Auf der Westschweizer Plattform Bon pour la tête kritisiert der bekannte Westschweizer Journalist Jaques Pilet das jüngste Urteil des Europäischen Gerichtshofs für Menschenrechte (EGMR), das die Schweiz wegen «mangelnder Massnahmen gegen den Klimawandel» verurteilt. Es habe die Schweizer Öffentlichkeit gespalten. Während Linke und Grüne jubelten, äussere die klassische Rechte Kritik und die nationalistische Rechte sei empört. Doch dieses Urteil biete gleichzeitig der rechten nationalistischen Bewegung ein Argument gegen Europa, einschliesslich der EU und des Europarats.
Pilet kann man keine Affinität zur nationalistischen Rechten nachsagen. Trotzdem kritisiert er in seinem in französischer Sprache verfassten Essay das Urteil scharf.

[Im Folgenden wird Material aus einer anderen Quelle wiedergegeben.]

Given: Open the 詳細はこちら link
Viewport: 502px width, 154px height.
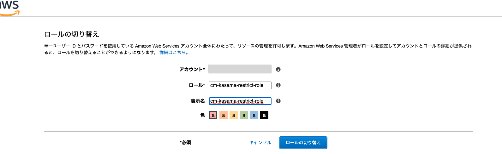Looking at the screenshot, I should pos(174,53).
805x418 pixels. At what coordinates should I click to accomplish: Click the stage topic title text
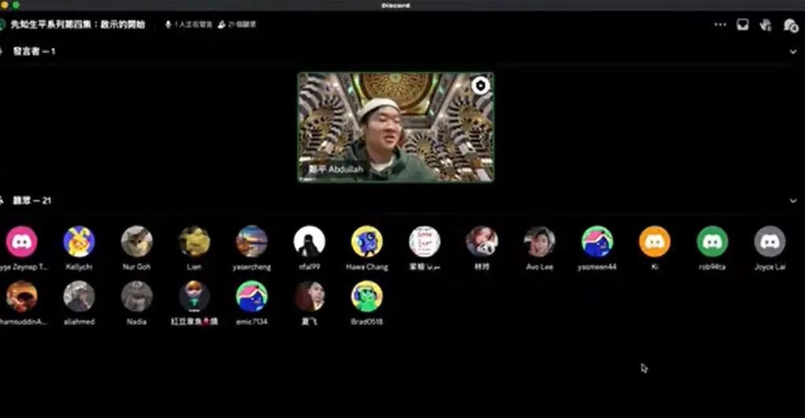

Die Entscheidung des EGMR, die Schweiz wegen angeblich mangelnder Massnahmen gegen den Klimawandel zu verurteilen, habe zu Recht zu einer Debatte über die Rolle des Gerichts geführt. Er weist auch auf etwas hin, was in den Leitmedien in Bezug auf das Urteil kaum erwähnt wurde: Dass einige Richter am EGMR gar keine Juristen sind, sondern Vertreter der Zivilgesellschaft, die folglich eigene Prioritäten haben.
Pilet schreibt weiter:
«Was die politische Verankerung und die demokratische Erfahrung dieser Weisen betrifft, so lassen sie einen zumindest ratlos zurück, wenn es um die Lektionen geht, die sie erteilen. Von Aserbaidschan bis Bosnien-Herzegowina, von Bulgarien bis Albanien (...).»
Art. 8 der Konvention zum Schutze der Menschenrechte und Grundfreiheiten (Recht auf Achtung des Privat‑ und Familienlebens) stipuliert:
- (1) Jede Person hat das Recht auf Achtung ihres Privat‑ und Familienlebens, ihrer Wohnung und ihrer Korrespondenz.
- (2) Eine Behörde darf in die Ausübung dieses Rechts nur eingreifen, soweit der Eingriff gesetzlich vorgesehen und in einer demokratischen Gesellschaft notwendig ist für die nationale oder öffentliche Sicherheit, für das wirtschaftliche Wohl des Landes, zur Aufrechterhaltung der Ordnung, zur Verhütung von Straftaten, zum Schutz der Gesundheit oder der Moral oder zum Schutz der Rechte und Freiheiten anderer.
Nur eine sehr breite Interpretation des Artikels 8 der Menschenrechtskonvention durch den EGMR ermöglicht es, den Kampf gegen den Klimawandels unter «nationale oder öffentliche Sicherheit, (…) zum Schutz der Gesundheit (…) zu subsummieren und so Individualrechte einzuschränken.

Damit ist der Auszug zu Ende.